Wednesday, July 23, 2014

My Uncle Roger's Arms

On Tuesday, I officiated at the funeral for one of my beloved uncles, my dad's brother-in-law, Roger.  He was 90, so he lived a good long life, just the past few years in a local nursing home, confined to a wheelchair.  He and my Aunt Norma were married for 65 years, which is a pretty good run, in my book.  My aunt and their three children and families were there, at the funeral, and I was honored, and a little nervous, to speak to them.

I have officiated at several weddings for family members in the past, but have never been asked to officiate at a funeral.  I think that I would, in some ways, prefer to be one of the mourners, to be able to hear the promise of the gospel from someone else, to hold my memories and weep and rejoice.  I would like to hear the insights of another preacher, reminding me of all the things I knew, telling me things I never knew.  But when my cousin called me last Thursday evening, I found that I couldn't say no.  I was honored that she asked me, but still, a little nervous.

I knew my uncle Roger as a child knows an adult.  I remembered how much he loved the water, his silly jokes, the way he would tease me or give me a kiss on the cheek.  He taught me how to surface dive, when I was afraid to dive instead of jump from the deep end of the water.  He had polio when he was young, I knew that, because he always walked with a limp.  But I did not find out until just before his funeral that he had polio as a teenager -- at 17 -- and was in the hospital for a whole year.  According to his family, he never complained about it, always found something positive.

Some things I remember about my uncle Roger in part because of the family movies my dad took.  They have been spliced together and, although they are not in order, I still will force my husband to watch them with me, on occasion.  When I was looking through the movies before I preached on Tuesday, the first image I saw was my uncle Roger in a boat on the lake.  I also saw a clip from Christmas.  Whenever the camera came to him, he would turn and give my aunt a kiss on the cheek.

But the clip I was looking for I could not find.  It's a clip of my uncle Roger on the floor, playing with the kids.  Actually, he is lying on the floor, on his back, and he is lifting us up in his hands, up into the air.  If the clip is as I remember it, I was hesitant.  It looked scary.  He kept coaxing me, while all of the other cousins took turns going up in the air, up in his hands, higher than they imagined they could go.  It was as if he was saying, "Don't be afraid.  It'll be fun!  Trust me.  I can hold you."

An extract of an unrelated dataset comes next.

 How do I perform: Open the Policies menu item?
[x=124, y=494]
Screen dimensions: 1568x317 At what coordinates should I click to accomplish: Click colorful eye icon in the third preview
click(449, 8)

On Tuesday, I took Isaiah 43 as one of my texts.  "Do not be afraid; for I am with you.  I have called you by name; you are mine."  I started out thinking about the promise, "I have called you by name, you are mine."  But I kept thinking about my uncle and how he always appeared fearless to me.  He wasn't afraid of the water.  He wasn't afraid of life.  He wasn't afraid of anything.  And I think he wanted to teach us to be fearless too.  I kept thinking about my uncle and his strong arms, and how I was afraid, but I didn't need to be.  I kept thinking about how if we trusted him, we got to go higher and higher in the air, and then I started thinking about how strong his arms must have been.  His legs were weak, but his arms were so strong they could hold us.

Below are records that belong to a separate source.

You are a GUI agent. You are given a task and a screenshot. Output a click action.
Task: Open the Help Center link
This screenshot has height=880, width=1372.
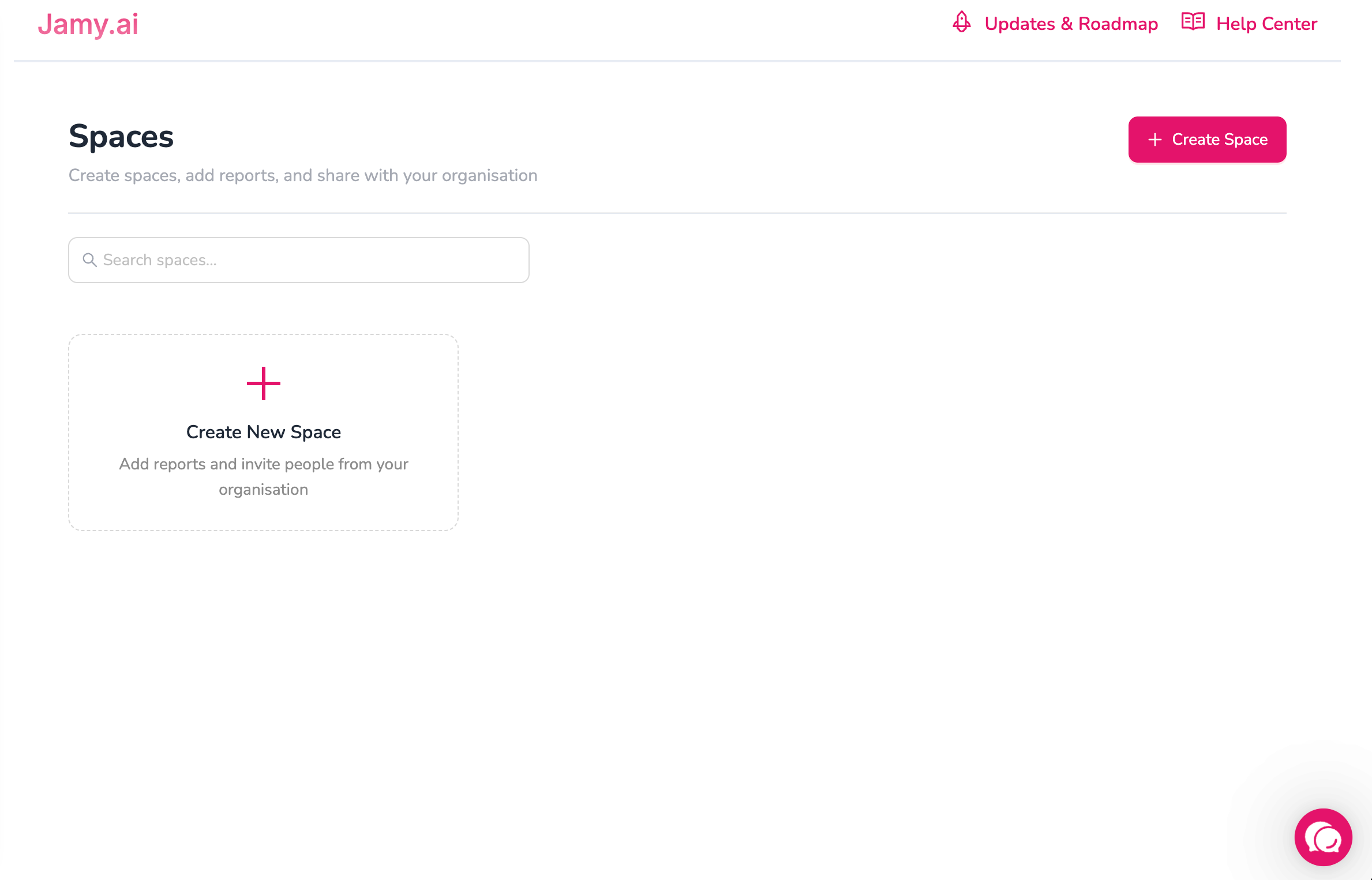(x=1266, y=24)
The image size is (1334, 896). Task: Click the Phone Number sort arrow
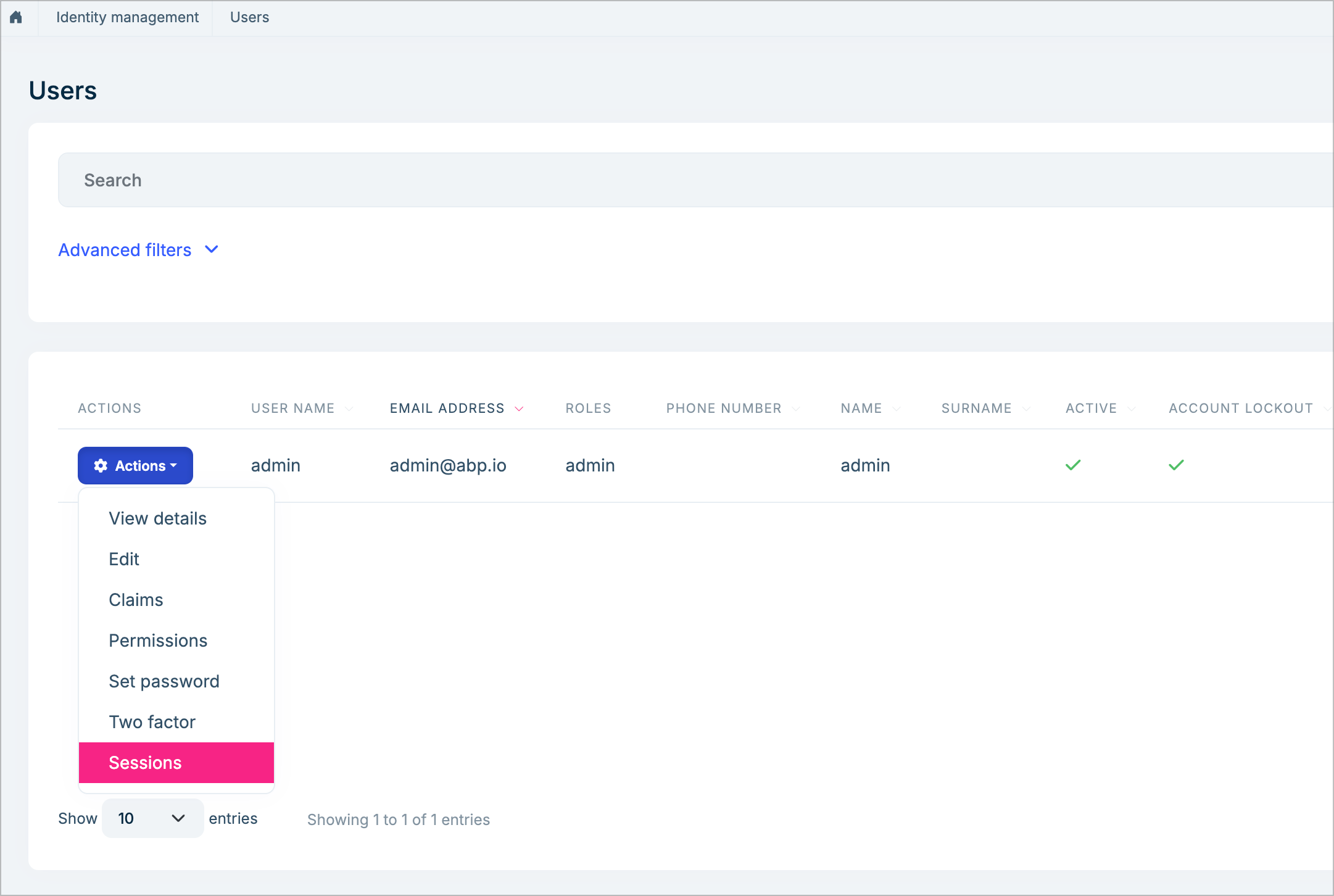click(795, 408)
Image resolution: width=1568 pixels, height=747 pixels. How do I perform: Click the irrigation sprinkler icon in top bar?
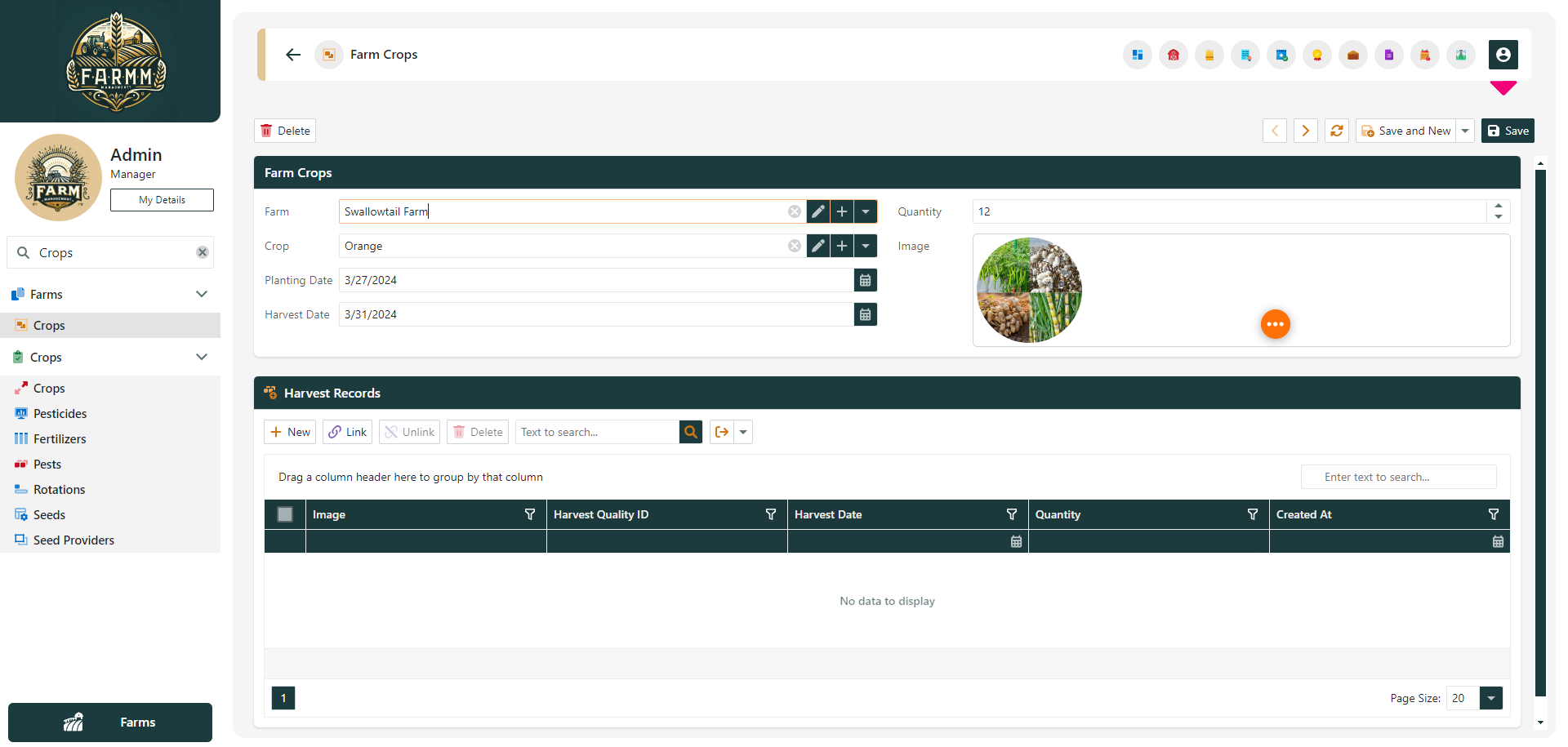[x=1461, y=55]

"Don't be afraid."  That's what my uncle Roger taught me, or tried to, anyway.  "Trust me.  I may have weak legs, but I have strong arms."

On Tuesday, I did not remember that the weakness of God is stronger than human strength, and the foolishness of God is wiser than human wisdom. I remember today, though.

Today, I am imagining my uncle Roger, going up in the hands of God, higher than he has ever gone before.  I am imagining him going high up in the strong arms of Jesus, up to the place prepared for him in the love of God.  I am imagining how strong the arms of Jesus can be, even though he was struck down, maybe because he was struck down.

And my uncle Roger?  He is not afraid.  He never was.

May I someday learn to be so foolish.  And so fearless.  And so wise.